Problem requirements. Please print, word for word, every line from the one that contains "This screenshot has height=841, width=869." through the last line of the records, and nothing else.

● ● ● ● ● ● ●

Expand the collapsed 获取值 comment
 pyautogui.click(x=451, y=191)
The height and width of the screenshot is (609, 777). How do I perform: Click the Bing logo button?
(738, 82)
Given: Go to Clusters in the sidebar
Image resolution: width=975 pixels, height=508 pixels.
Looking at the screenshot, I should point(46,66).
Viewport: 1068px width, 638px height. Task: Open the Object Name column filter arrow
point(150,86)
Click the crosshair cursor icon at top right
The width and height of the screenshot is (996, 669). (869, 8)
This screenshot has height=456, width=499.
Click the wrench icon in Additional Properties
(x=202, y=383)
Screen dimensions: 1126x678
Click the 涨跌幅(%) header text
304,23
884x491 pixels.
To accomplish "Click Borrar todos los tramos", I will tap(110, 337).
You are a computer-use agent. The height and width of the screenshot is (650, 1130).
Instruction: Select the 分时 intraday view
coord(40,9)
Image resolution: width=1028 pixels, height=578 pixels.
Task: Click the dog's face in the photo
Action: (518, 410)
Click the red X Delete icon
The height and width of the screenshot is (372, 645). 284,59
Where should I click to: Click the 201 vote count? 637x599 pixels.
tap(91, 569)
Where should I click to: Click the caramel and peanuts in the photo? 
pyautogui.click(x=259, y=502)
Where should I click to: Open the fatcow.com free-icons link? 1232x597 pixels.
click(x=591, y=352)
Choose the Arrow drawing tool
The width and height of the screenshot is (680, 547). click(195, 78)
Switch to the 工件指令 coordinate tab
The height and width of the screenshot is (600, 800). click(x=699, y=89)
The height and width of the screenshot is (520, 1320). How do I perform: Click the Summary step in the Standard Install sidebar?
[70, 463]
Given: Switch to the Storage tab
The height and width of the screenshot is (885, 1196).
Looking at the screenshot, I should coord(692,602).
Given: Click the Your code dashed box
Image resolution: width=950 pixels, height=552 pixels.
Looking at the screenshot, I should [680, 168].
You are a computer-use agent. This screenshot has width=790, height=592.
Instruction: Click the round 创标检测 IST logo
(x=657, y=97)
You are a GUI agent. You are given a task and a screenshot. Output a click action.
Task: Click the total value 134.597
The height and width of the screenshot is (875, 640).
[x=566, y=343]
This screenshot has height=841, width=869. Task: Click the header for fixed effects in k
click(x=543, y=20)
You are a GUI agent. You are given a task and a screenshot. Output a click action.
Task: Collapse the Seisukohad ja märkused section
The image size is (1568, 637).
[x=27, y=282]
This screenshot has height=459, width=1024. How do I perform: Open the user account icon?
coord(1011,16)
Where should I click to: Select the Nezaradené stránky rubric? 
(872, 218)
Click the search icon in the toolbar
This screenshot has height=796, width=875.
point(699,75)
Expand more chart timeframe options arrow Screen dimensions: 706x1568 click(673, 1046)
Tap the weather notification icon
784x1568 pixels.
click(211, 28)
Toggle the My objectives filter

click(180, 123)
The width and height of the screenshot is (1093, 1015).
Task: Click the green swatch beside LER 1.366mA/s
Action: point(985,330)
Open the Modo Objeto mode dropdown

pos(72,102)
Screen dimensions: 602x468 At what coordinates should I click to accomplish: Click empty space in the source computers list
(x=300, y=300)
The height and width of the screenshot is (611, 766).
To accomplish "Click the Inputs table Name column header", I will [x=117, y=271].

● ● ● ● ● ● ●

Answer space.
This screenshot has height=841, width=869. Task: Click the header for fixed effects in k
click(x=543, y=20)
You are a GUI agent. You are given a task and a screenshot. Output a click action.
Task: Collapse the Seisukohad ja märkused section
The image size is (1568, 637).
[x=27, y=282]
This screenshot has height=459, width=1024. How do I perform: Open the user account icon?
coord(1011,16)
Where should I click to: Select the Nezaradené stránky rubric? 
(872, 218)
Click the search icon in the toolbar
This screenshot has height=796, width=875.
point(699,75)
Expand more chart timeframe options arrow Screen dimensions: 706x1568 click(673, 1046)
Tap the weather notification icon
784x1568 pixels.
click(211, 28)
Toggle the My objectives filter

click(180, 123)
The width and height of the screenshot is (1093, 1015).
Task: Click the green swatch beside LER 1.366mA/s
Action: point(985,330)
Open the Modo Objeto mode dropdown

pos(72,102)
Screen dimensions: 602x468 At what coordinates should I click to accomplish: Click empty space in the source computers list
(x=300, y=300)
The height and width of the screenshot is (611, 766).
To accomplish "Click the Inputs table Name column header", I will [x=117, y=271].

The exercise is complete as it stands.